» Word and element location data
####################

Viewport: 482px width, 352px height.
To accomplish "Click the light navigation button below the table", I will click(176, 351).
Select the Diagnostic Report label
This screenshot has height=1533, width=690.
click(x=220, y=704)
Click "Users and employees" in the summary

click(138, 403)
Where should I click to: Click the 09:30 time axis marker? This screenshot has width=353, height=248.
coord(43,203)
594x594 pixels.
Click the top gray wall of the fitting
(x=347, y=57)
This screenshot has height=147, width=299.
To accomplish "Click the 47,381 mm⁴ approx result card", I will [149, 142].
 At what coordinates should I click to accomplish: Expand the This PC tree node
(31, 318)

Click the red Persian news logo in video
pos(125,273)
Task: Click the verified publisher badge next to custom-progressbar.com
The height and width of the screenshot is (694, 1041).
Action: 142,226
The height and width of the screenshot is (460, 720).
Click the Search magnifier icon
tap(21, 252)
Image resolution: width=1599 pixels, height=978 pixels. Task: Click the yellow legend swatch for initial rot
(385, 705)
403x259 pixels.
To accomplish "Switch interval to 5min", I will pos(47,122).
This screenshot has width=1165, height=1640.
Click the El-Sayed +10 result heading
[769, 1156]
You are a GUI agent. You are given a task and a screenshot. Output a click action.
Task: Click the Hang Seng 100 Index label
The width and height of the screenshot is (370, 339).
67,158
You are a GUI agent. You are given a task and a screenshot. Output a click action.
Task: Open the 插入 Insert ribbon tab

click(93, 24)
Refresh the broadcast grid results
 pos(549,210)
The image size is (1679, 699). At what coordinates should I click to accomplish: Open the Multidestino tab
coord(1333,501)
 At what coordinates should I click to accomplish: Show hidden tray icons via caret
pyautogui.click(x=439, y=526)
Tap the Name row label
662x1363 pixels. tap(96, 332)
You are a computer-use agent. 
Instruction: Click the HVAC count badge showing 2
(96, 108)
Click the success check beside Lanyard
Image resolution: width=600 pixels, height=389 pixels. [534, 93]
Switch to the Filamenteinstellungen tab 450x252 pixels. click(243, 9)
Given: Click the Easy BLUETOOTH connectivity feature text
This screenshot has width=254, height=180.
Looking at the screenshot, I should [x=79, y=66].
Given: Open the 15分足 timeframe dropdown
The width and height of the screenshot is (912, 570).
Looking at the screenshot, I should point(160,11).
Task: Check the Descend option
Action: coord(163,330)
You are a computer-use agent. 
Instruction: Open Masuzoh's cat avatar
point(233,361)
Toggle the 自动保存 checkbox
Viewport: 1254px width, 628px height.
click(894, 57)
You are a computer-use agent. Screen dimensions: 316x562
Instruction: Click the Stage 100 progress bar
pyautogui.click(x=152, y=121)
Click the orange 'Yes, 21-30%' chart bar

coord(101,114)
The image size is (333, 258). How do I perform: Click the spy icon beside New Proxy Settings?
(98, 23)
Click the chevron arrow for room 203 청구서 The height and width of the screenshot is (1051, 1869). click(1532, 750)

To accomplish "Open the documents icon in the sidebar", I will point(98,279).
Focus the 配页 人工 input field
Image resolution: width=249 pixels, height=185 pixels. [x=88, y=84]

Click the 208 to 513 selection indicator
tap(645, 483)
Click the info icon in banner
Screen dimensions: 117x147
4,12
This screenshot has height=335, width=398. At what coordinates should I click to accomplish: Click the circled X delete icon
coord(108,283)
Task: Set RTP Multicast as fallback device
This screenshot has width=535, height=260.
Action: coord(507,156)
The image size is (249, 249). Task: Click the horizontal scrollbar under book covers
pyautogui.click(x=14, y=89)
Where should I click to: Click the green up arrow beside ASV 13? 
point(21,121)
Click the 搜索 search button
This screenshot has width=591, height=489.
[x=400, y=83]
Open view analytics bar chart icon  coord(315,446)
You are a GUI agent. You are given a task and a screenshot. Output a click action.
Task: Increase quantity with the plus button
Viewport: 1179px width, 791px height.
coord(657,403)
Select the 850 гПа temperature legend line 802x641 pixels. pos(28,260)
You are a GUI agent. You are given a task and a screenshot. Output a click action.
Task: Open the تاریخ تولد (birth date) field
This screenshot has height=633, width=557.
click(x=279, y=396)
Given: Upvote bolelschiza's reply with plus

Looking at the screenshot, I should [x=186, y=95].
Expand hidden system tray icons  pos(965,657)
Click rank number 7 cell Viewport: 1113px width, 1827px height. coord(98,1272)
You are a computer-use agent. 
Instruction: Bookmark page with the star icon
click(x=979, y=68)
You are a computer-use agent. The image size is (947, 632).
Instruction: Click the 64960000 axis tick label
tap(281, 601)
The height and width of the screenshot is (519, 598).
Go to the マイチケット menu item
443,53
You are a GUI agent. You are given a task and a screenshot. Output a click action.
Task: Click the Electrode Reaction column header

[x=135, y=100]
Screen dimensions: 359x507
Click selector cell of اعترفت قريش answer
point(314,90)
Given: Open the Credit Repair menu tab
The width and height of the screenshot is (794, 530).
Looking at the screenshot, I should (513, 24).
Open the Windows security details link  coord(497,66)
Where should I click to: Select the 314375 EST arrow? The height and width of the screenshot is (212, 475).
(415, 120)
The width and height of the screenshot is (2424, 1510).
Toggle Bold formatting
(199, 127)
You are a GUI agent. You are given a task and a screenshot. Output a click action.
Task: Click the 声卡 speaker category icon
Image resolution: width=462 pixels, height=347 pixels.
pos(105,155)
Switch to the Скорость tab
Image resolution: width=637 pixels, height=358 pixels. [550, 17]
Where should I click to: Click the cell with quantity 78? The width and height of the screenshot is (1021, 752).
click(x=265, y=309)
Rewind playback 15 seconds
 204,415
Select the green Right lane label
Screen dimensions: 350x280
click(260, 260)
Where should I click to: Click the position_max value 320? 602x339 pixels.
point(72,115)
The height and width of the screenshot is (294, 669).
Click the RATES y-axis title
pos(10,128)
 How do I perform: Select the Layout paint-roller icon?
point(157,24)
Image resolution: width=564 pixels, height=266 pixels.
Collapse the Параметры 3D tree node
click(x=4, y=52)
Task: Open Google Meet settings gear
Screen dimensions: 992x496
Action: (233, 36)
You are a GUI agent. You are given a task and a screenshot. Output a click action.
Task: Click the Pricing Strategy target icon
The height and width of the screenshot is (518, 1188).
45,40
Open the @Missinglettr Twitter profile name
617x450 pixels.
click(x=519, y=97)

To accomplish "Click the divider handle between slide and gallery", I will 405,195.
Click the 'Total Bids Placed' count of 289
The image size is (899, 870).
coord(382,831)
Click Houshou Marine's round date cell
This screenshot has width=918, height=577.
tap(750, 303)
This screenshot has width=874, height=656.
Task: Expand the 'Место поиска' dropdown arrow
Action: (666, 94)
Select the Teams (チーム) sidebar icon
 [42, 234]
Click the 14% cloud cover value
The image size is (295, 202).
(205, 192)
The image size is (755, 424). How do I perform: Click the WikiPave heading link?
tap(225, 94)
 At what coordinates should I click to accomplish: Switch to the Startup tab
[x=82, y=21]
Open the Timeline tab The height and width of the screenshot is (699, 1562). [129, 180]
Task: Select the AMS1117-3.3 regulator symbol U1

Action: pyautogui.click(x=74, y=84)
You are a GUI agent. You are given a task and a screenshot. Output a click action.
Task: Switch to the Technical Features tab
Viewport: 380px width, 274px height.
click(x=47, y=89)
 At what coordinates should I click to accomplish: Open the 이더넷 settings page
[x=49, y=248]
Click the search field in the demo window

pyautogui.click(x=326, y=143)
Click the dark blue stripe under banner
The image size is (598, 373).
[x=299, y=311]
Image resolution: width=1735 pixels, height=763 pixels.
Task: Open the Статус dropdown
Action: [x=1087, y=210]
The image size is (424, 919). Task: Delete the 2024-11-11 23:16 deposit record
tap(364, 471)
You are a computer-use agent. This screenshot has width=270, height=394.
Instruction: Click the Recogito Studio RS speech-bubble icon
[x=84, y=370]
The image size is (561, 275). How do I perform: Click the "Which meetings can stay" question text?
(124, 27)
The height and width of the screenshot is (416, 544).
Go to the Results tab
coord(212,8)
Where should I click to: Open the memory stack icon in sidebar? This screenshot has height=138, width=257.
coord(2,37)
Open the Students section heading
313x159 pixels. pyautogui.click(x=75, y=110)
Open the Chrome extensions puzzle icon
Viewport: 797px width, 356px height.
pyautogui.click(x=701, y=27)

####################

» Objective
Rewrite the material starting at the line containing "Where should I click to: Click the cell" and ending at the line containing "coord(382,831)", changing "Screen dimensions" to "Screen size" everywhere it occurs and leaving everything else as is. Give only those lines.

» Worked solution
Where should I click to: Click the cell with quantity 78? The width and height of the screenshot is (1021, 752).
click(x=265, y=309)
Rewind playback 15 seconds
 204,415
Select the green Right lane label
Screen size: 350x280
click(260, 260)
Where should I click to: Click the position_max value 320? 602x339 pixels.
point(72,115)
The height and width of the screenshot is (294, 669).
Click the RATES y-axis title
pos(10,128)
 How do I perform: Select the Layout paint-roller icon?
point(157,24)
Image resolution: width=564 pixels, height=266 pixels.
Collapse the Параметры 3D tree node
click(x=4, y=52)
Task: Open Google Meet settings gear
Screen size: 992x496
Action: (233, 36)
You are a GUI agent. You are given a task and a screenshot. Output a click action.
Task: Click the Pricing Strategy target icon
The height and width of the screenshot is (518, 1188).
45,40
Open the @Missinglettr Twitter profile name
617x450 pixels.
click(x=519, y=97)

To accomplish "Click the divider handle between slide and gallery", I will 405,195.
Click the 'Total Bids Placed' count of 289
The image size is (899, 870).
coord(382,831)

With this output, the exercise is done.